> **WHAT TO WORK ON**
Reproduce the data below verbatim, starting at the line that contains "Memoirs (171, 90)" and continuing through the final line of the data.

Rows showing where targets appear

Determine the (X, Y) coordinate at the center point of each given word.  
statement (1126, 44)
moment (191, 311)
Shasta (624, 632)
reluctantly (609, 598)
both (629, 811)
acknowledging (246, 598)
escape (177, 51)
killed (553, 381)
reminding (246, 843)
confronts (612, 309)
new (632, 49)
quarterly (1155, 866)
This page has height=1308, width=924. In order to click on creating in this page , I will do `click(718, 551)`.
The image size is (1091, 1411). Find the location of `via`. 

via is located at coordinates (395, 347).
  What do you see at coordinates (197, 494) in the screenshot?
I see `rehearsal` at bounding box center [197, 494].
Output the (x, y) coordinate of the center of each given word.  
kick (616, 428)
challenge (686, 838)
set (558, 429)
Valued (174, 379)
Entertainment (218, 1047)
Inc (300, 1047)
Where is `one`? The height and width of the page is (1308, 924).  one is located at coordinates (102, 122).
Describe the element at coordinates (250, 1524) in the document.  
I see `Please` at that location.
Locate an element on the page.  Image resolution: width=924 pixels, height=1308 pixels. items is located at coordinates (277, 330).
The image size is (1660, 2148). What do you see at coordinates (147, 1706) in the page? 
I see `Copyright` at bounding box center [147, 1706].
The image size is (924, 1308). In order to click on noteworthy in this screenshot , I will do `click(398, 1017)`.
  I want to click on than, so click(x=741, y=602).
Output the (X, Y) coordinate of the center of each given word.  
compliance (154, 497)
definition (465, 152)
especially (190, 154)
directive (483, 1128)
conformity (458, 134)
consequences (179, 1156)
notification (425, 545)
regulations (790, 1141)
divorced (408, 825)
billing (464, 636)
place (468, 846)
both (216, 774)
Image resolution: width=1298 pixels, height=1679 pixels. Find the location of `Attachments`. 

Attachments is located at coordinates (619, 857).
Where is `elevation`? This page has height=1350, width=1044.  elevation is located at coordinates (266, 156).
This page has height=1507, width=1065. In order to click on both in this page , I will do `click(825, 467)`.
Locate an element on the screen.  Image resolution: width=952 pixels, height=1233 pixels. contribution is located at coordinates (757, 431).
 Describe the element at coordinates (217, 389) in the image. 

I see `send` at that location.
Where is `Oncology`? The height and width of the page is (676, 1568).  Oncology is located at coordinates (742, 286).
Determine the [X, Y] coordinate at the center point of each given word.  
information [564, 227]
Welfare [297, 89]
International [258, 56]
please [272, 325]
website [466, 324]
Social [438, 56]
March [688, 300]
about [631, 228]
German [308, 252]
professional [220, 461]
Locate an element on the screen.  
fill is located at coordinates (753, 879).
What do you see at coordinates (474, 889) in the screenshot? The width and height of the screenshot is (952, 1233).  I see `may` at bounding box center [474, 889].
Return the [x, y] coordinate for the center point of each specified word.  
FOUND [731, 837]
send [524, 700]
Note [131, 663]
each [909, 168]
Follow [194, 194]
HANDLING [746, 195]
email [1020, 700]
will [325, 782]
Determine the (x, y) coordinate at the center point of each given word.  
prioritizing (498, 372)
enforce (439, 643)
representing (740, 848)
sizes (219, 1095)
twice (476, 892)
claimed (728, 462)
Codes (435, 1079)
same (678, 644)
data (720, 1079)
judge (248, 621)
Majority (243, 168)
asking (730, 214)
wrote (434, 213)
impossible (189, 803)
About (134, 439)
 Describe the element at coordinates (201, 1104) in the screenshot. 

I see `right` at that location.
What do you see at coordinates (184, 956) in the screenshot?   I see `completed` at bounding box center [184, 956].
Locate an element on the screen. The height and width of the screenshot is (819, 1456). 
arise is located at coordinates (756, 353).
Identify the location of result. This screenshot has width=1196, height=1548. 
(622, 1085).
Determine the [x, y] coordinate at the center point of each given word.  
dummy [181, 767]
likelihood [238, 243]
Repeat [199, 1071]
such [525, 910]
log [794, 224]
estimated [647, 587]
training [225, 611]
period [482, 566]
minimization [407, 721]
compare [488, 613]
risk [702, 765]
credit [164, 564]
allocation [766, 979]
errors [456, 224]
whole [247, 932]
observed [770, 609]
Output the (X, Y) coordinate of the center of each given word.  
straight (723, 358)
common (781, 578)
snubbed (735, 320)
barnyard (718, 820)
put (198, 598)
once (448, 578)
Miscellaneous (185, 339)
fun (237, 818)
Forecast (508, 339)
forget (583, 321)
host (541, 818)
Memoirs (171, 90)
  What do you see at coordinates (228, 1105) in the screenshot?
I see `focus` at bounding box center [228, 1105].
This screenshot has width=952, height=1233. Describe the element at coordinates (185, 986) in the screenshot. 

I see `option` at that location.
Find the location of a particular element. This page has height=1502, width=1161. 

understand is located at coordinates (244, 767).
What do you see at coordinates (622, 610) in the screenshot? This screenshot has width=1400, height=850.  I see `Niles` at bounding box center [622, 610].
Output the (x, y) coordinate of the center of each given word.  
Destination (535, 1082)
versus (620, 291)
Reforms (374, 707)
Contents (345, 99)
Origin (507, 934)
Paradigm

> **EXPECTED OUTPUT**
Memoirs (171, 90)
  What do you see at coordinates (228, 1105) in the screenshot?
I see `focus` at bounding box center [228, 1105].
This screenshot has width=952, height=1233. Describe the element at coordinates (185, 986) in the screenshot. 

I see `option` at that location.
Find the location of a particular element. This page has height=1502, width=1161. 

understand is located at coordinates (244, 767).
What do you see at coordinates (622, 610) in the screenshot? This screenshot has width=1400, height=850.  I see `Niles` at bounding box center [622, 610].
Output the (x, y) coordinate of the center of each given word.  
Destination (535, 1082)
versus (620, 291)
Reforms (374, 707)
Contents (345, 99)
Origin (507, 934)
Paradigm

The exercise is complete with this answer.